Safer Internet Day to be held this year on Feb. 8, encourages the creation of a better internet that empowers everyone to use technology responsibly, respectfully, critically and creatively. In honour of their own mission to create a safer internet for everyone, Here are six tips you and your family can follow to stay safe online.
1. Get creative with passwords
Many people use weak or recycled passwords on multiple accounts. While it's easier to remember a few passwords for many accounts, especially if they're shared family accounts, you are leaving your family open to identity theft and other cyberattacks.
Explain to your children the importance of keeping passwords a secret for just you and them. For older students, discuss how using the same password for all accounts and apps makes it easier for bad actors to access personal information. Update your passwords to consist of a random combination of letters, numbers and symbols.
To make things easier on your family members, create, store and remember account login information. Also, set up two-factor authentication for your accounts and, when possible, opt to use an authentication app over text verification codes.
2. Tighten up your social media privacy
Most people provide personal information like their name, birthday, job and hometown on social media without a second thought. If a bad actor wants to collect information about you, social media will be their first stop.
Children under 18 are often the target of identity theft because their credit score is entirely unmarked, and their SSN is often unmonitored.

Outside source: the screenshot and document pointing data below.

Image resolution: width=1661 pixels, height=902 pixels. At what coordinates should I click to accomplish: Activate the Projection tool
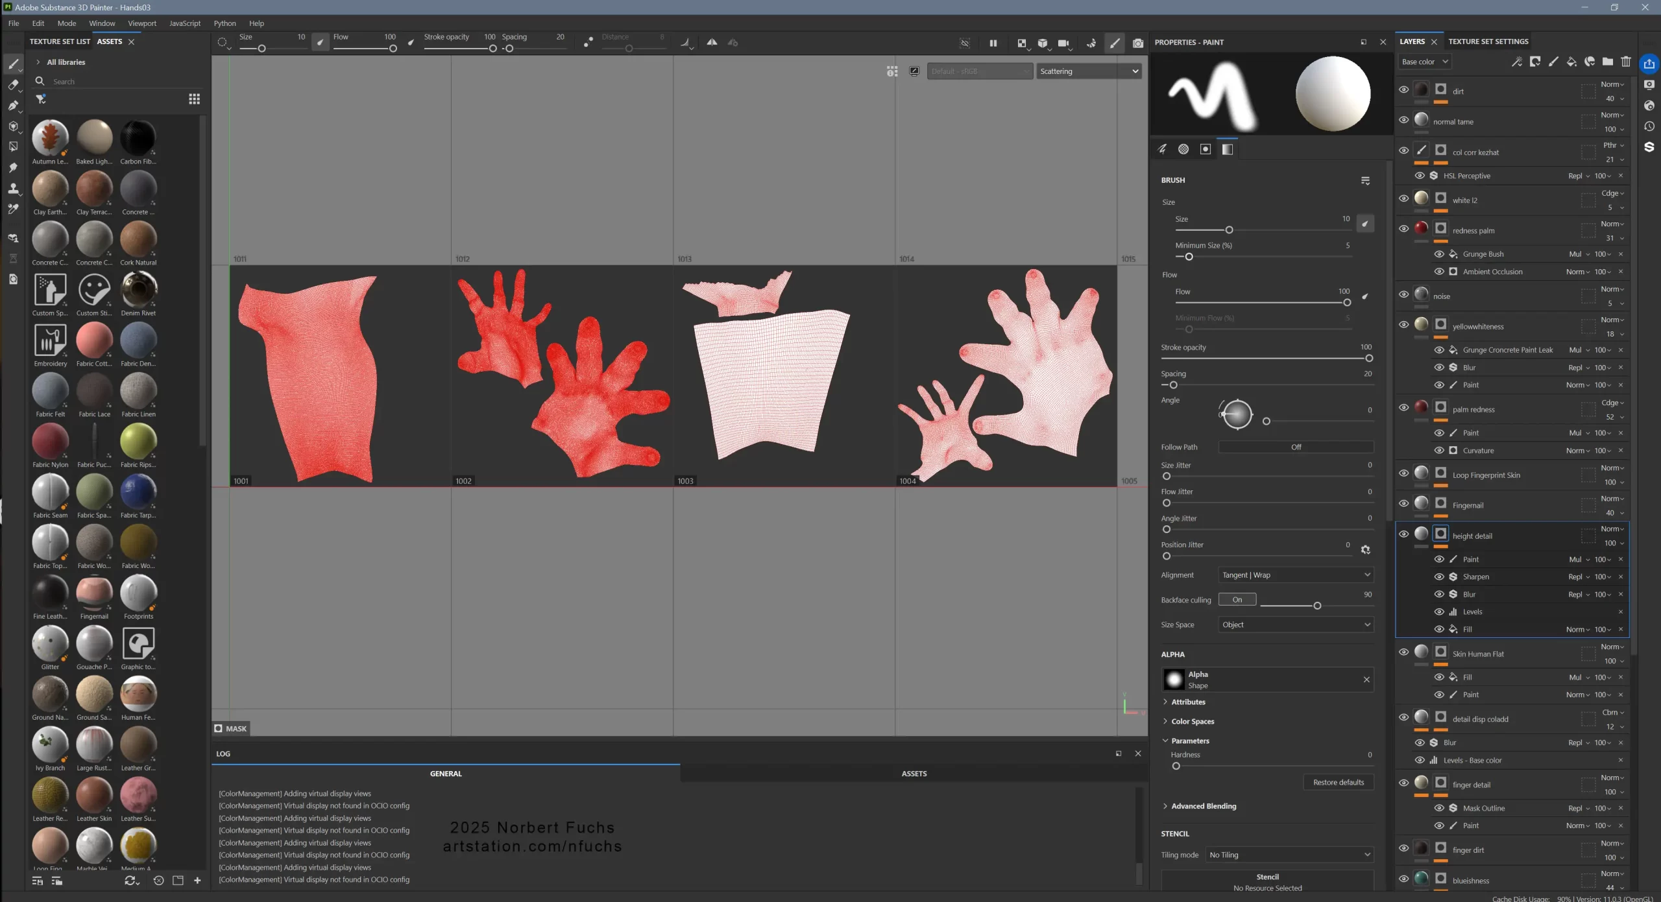[14, 106]
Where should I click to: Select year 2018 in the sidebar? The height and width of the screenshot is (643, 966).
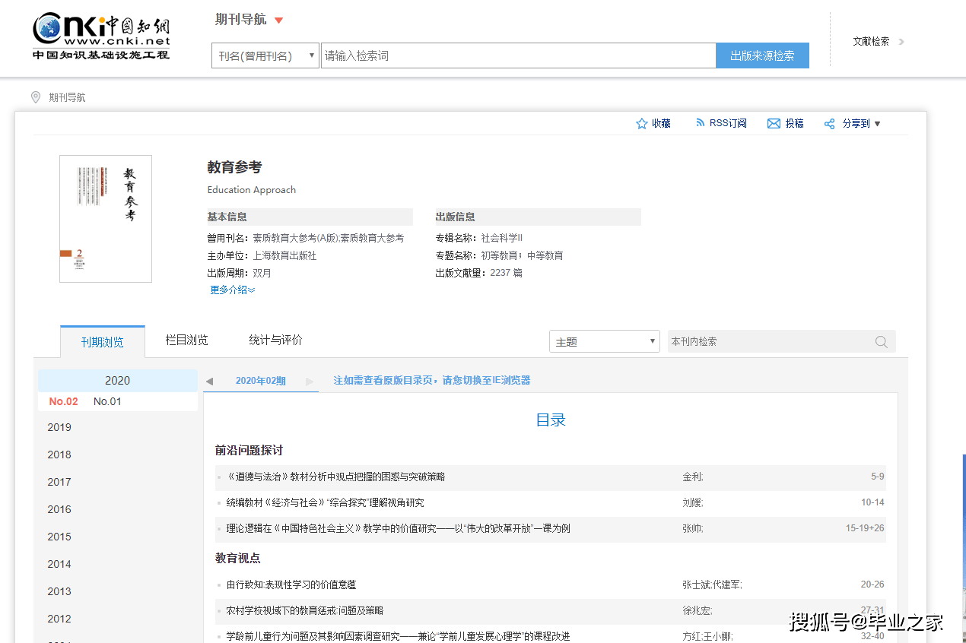59,454
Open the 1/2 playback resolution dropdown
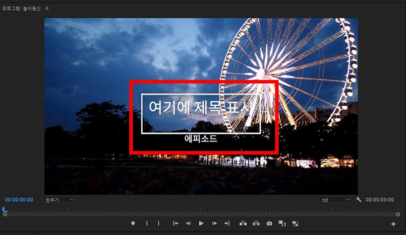Viewport: 406px width, 235px height. click(x=336, y=200)
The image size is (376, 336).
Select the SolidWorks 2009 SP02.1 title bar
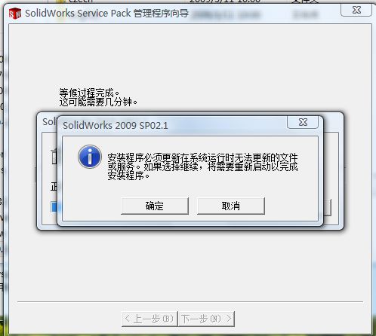[x=174, y=125]
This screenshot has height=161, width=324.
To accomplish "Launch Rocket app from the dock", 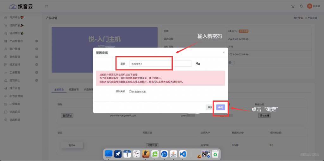I will [x=118, y=154].
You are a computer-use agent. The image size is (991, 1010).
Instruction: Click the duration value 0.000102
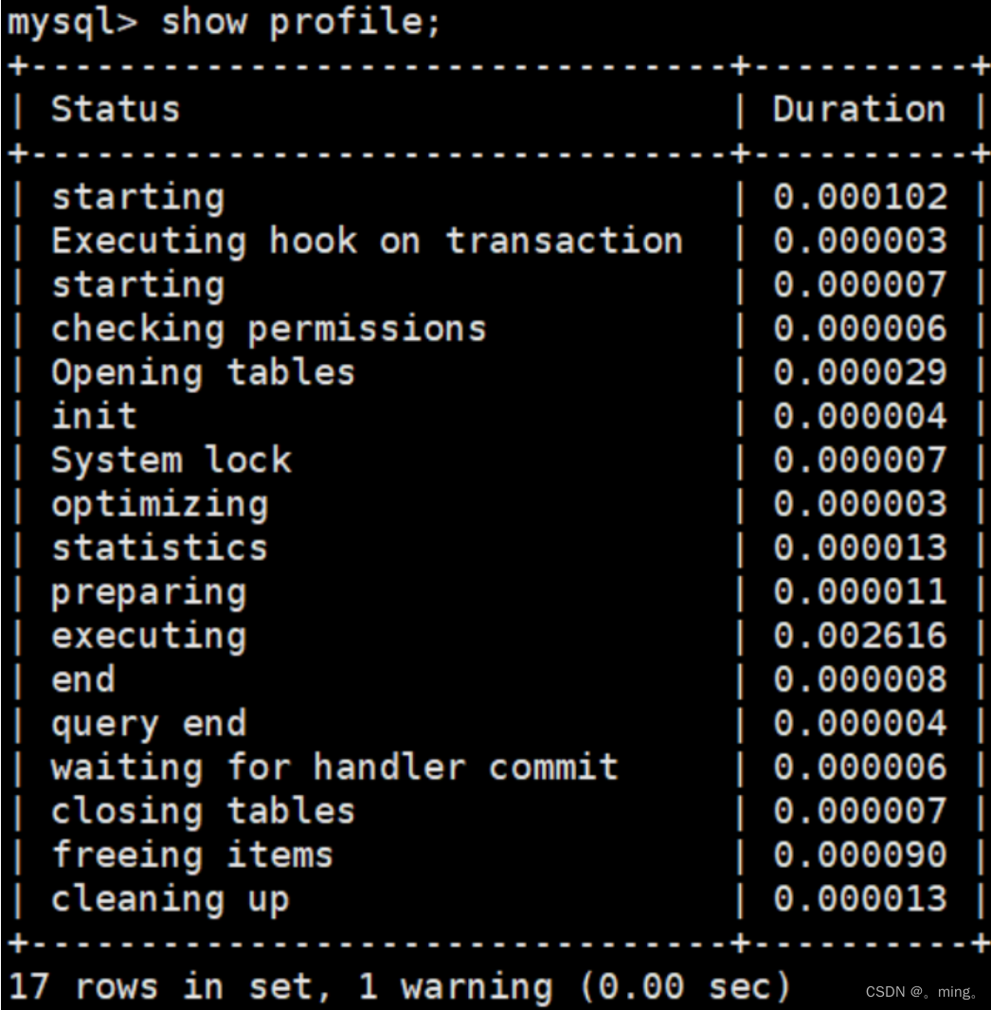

Posting your child's full name and birthday on your social media can be just as dangerous as posting your own.
To help prevent identity theft, sit down and discuss what information you and your family share and who might be in the audience each time you post on social media. Also, review the privacy settings for some of your most visited websites and social media platforms.
3. Don't ignore updates
Don't ignore system and browser updates as they provide critical updates that protect against bad actors and fix any critical issues in software. Explain to your children and older family members that these notifications are there to help keep us safe online. When possible, enroll in automatic updates and use antivirus software, antispyware and a firewall on your computer.
4. Avoid suspicious websites
When shopping online, it's crucial to know what makes a website safe to explore. Check to see if "https" appears in the URL. The "S" indicates the website is secure and that the website is safeguarding the sensitive data that passes from you to the retailer.
While looking at the address, verify that the brand is not in a subdomain. For example, be sure you're shopping from retailer.com and not retailer.buy.com. Also, review the site for misspellings, grammar mistakes and low-quality images. Make sure to look for an email or phone number on the contact page and verify the validity.
5. Stay alert for phishing scams
Phishing attacks are emails, phone calls and texts that appear to come from a reputable source but attempt to instill fear and urgency in the recipient. Phishing scams offer too-good-to-be-true deals, urgent notification to reset an account login or contain an attachment or hyperlinks. The goal may be to install malware, steal credit card data or access login information.
To protect your family against phishing, teach your loved ones to:
* Review all emails closely.
* Never share credit card details or sensitive personal information like your Social Security number via email or phone.
* Don't open any attachments or click embedded links.
* Don't download software from unknown email addresses.